There are clearly engineering and program benefits, but when you factor in the scientific investigations, the humans-to-an-asteroid idea becomes even more compelling, Durda suggested.
As NASA’s NEAR Shoemaker and Japan’s Hayabusa robotic efforts verified, good asteroid science can be done minus humans on the scene.
“But look at how having astronauts actually there on the moon improved both the quantity and quality of the science return from Apollo,” Durda responded. “People have the judgment and creativity to select the best places to explore,” he said.
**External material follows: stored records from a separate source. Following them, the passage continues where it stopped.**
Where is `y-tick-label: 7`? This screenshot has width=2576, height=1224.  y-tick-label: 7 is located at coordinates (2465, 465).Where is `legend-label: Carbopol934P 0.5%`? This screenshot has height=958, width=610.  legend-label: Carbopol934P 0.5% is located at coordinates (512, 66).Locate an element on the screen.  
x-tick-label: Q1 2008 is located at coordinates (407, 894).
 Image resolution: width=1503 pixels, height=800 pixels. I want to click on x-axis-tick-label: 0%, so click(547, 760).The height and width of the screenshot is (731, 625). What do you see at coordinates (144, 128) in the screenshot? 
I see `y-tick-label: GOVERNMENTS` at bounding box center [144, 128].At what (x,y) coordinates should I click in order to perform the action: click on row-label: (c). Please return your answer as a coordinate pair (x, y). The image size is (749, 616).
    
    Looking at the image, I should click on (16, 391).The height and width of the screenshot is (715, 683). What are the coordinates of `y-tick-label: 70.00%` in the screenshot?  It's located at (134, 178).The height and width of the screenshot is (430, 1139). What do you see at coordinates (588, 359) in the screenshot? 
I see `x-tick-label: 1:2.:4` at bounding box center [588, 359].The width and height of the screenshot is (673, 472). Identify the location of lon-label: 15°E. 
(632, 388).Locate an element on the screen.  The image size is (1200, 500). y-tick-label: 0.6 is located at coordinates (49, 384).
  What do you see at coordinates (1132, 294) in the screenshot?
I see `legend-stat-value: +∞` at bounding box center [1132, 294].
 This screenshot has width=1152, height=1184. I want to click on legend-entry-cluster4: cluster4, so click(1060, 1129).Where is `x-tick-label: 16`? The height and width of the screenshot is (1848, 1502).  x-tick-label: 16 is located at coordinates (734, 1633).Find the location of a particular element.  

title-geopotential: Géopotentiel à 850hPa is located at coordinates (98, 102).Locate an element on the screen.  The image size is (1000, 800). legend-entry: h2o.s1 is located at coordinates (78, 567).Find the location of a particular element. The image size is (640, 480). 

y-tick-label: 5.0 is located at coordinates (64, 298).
When coupled with the dexterity offered by on-site, no-delay use of telerobotics in the early stages, human missions can gather primo science and samples.
Access to space resources
In general, a human mission to an asteroid offers an opportunity to take lunar-capable hardware and extend its reach to deep-space much sooner than would development of a full-up Mars-capable spacecraft, advised former astronaut Tom Jones, a veteran of four shuttle flights.
Expeditionary treks to the asteroids enable NASA to grapple with many of the deep-space challenges in operations, communications and life support without committing to a multi-year Mars mission profile, Jones told Space.com.
“And we should gain immediate scientific returns, potential access to space resources like water, and familiarity with complex operations around objects that present a potential hazard to Earth,” Jones added.
Can the infrastructure coming out of the Orion crew exploration vehicle work be utilized for asteroid journeys?
The Orion system could be the nucleus of an asteroid mission, Jones said, furnishing some of the propulsion, communication, and habitation space needed, as well as the obvious re-entry capability.
“By using the low Earth orbit-rendezvous approach planned for lunar missions, a spacecraft using other Constellation or international space station components might be able to perform a multimonth mission to a near-Earth object in a favorable orbit,” Jones said.
A human mission to an asteroid could be viewed somewhat as a gap filler.
“After a lunar visit, we face a long interval in Earth-moon space while we build up experience and technology for a Mars mission,” Jones said. An asteroid mission “could take us immediately into deep-space, sustaining program momentum, adding public excitement, and reducing the risk of a later Mars mission,” he said.
“Near-Earth object exploration is especially important if the moon turns out to be bereft of extractable resources,” Jones pointed out. “Astronauts could collect a rich array of samples from the most scientifically interesting sites on the near-Earth object — dating back to the earliest days of the solar system — set up a pilot resource extraction experiment, demonstrate technology necessary for a future near-Earth object deflection mission, and look back at Earth from millions of miles away. The view would be breathtaking,” he said.
A human journey to an asteroid stretches our deep-space legs, Jones said, “and challenges ourselves operationally even after we return to the moon.”
The key to sustaining a long and spirited exploration program “is to keep new results coming in and our imaginations looking out … way out beyond the moon,” Jones concluded.